| TO BE DONE |
Please put the listing below into a two-column CSV with the headers instruction and location, one row for each instruction and its answer, each field quoted and line breaks turned into spaces. Leave the pictures out.

(Listing for locating words and elements)
◇ ◇ ◇ ◇ ◇
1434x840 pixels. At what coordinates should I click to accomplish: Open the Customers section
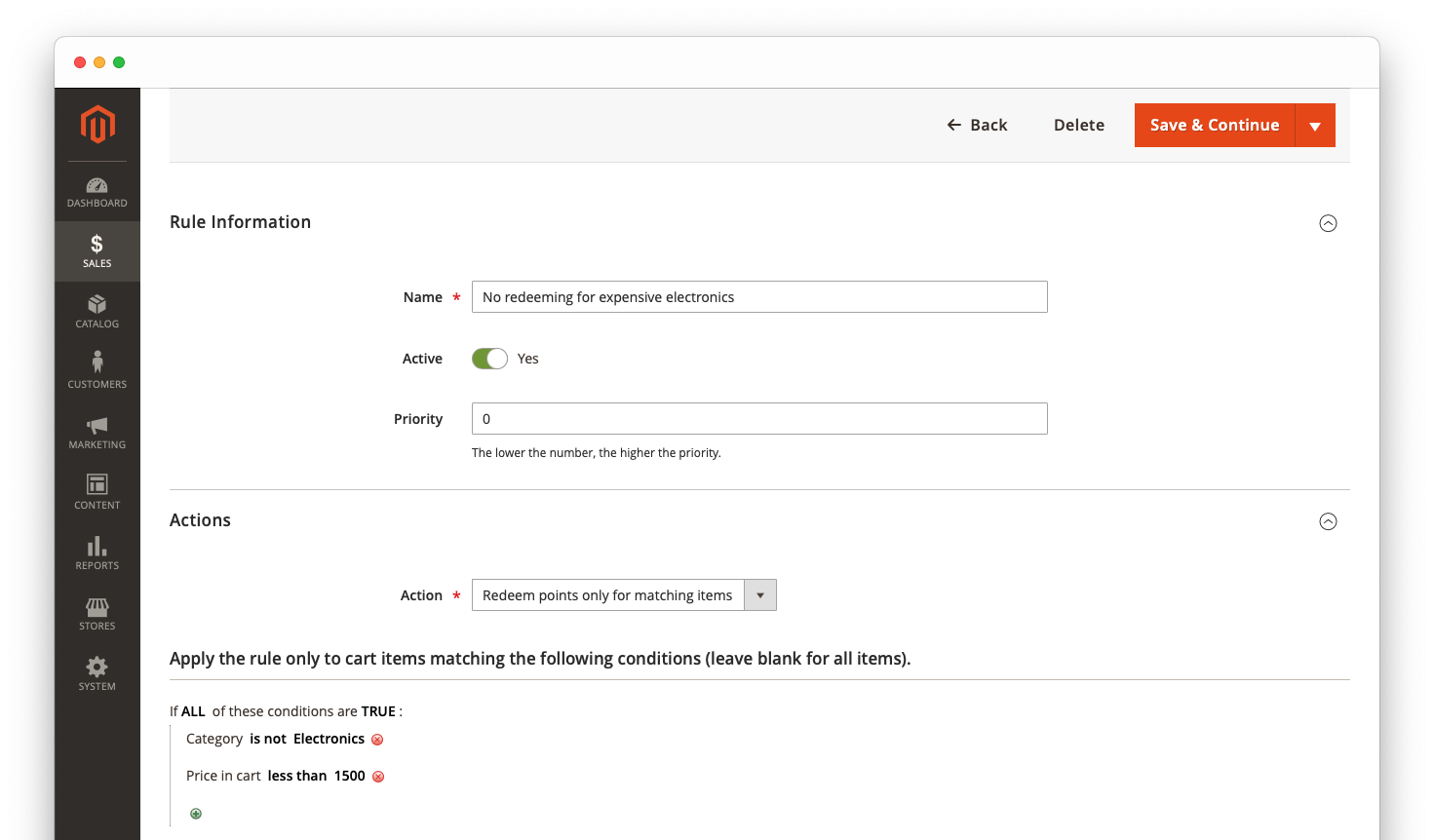point(97,370)
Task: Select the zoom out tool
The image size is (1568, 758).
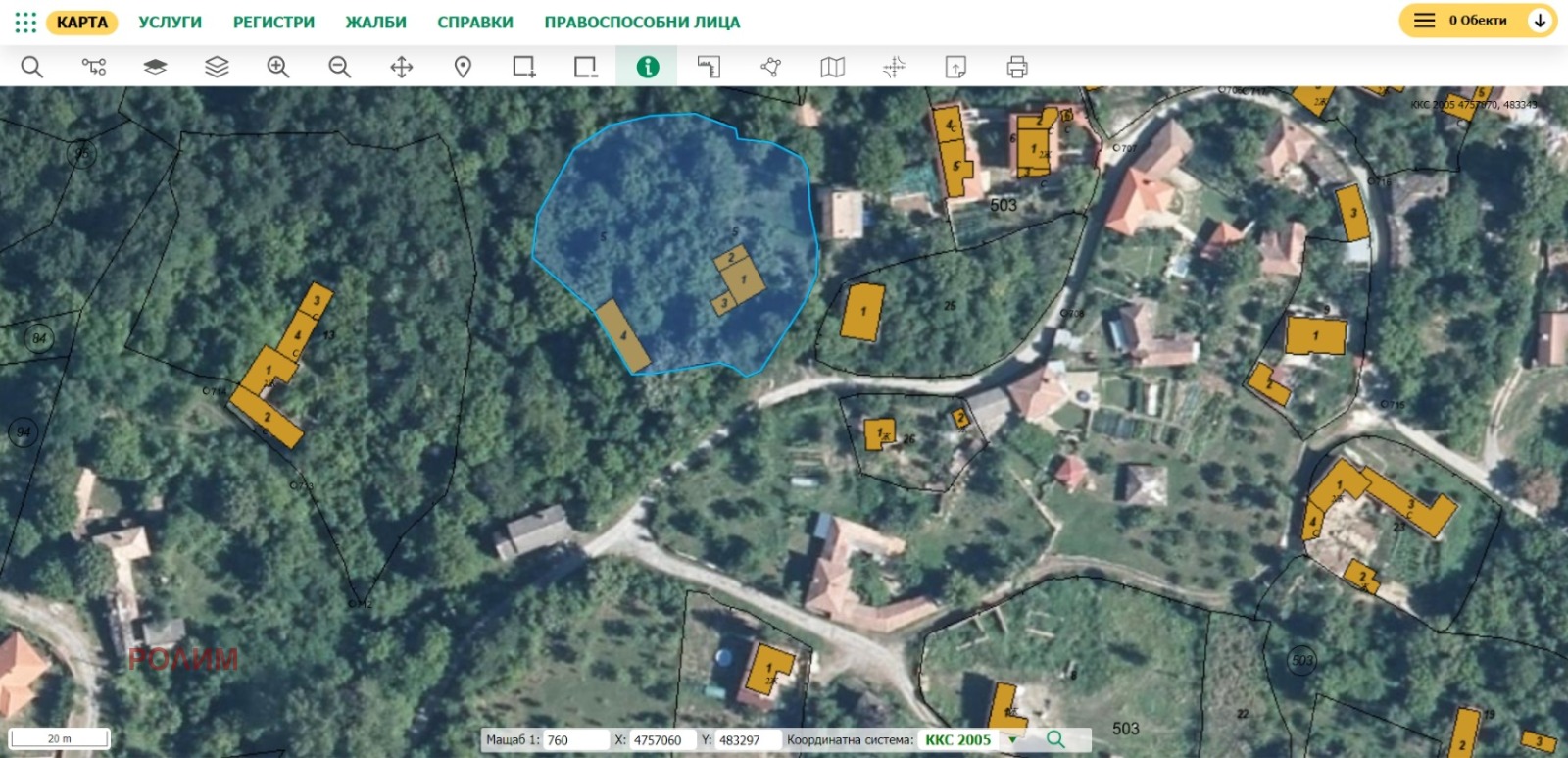Action: click(339, 67)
◇ ◇ ◇ ◇ ◇
| WRITTEN RESPONSE |
instruction,location
"1434x840 pixels. At what coordinates should I click to accomplish: Open the Customers section","point(97,370)"
"Task: Select the zoom out tool The image size is (1568, 758).","Action: click(339, 67)"